Take a straight edge or tube/pipe/square tubing and clamp them to the hubs by bolting on with the lug nuts or clamping onto the mounting surface and level them as indicated by the green line in the above. You can also rotate the fixture vertical to measure camber with this setup.
Run two strings between the left and right side (Dimension A in the above) and measure for toe in or out. Set toe to zero or slightly toed in.
After finding the center of the strings mark it on the string.
Attach another string to the rear cross string and run it over the front cross string to the hitch. Tie it to a jack-stand and while keeping it taught slide the jack-stand left or right until it lines up with the centerline on the front cross string.
Drop a plumb bob from the centerline of the hitch or tongue. If the strings do not line up with the hitch the trailer will not pull straight. Not a huge deal on a trailer this length but probably fixable with the given adjustments.
Keep in mind that if the string runs parallel to the tongue but not on the centerline of the tongue it indicates that your axle is square to the centerline but not centered to the tongue.
This would cause a situation like image "B' in the one I posted where the measurement from hitch to axle end would falsely indicate square but the axle or tongue is shifted off centerline and would cause tracking issues. You need to either move the axle left/right or move the tongue left/right to center it. Again on a trailer this length it would be less critical but would eliminate confusion when trying to diagnose irregular tire wear and tracking issues.

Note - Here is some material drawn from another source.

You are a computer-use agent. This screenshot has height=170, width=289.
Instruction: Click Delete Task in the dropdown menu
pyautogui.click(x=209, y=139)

Getting the axle/s centered along the line of pull ensure the trailer will track well and wear tires evenly. I would shoot for about a 1/16" to 1/8" inch toe in to provide a slight scrubbing of the tires to eliminate erosion wear of the tire tread if using highway tread trailer tires and allow for bearing wear between service intervals as the bearings will loosen a bit as they wear and then begin to toe outwards but still be within specs.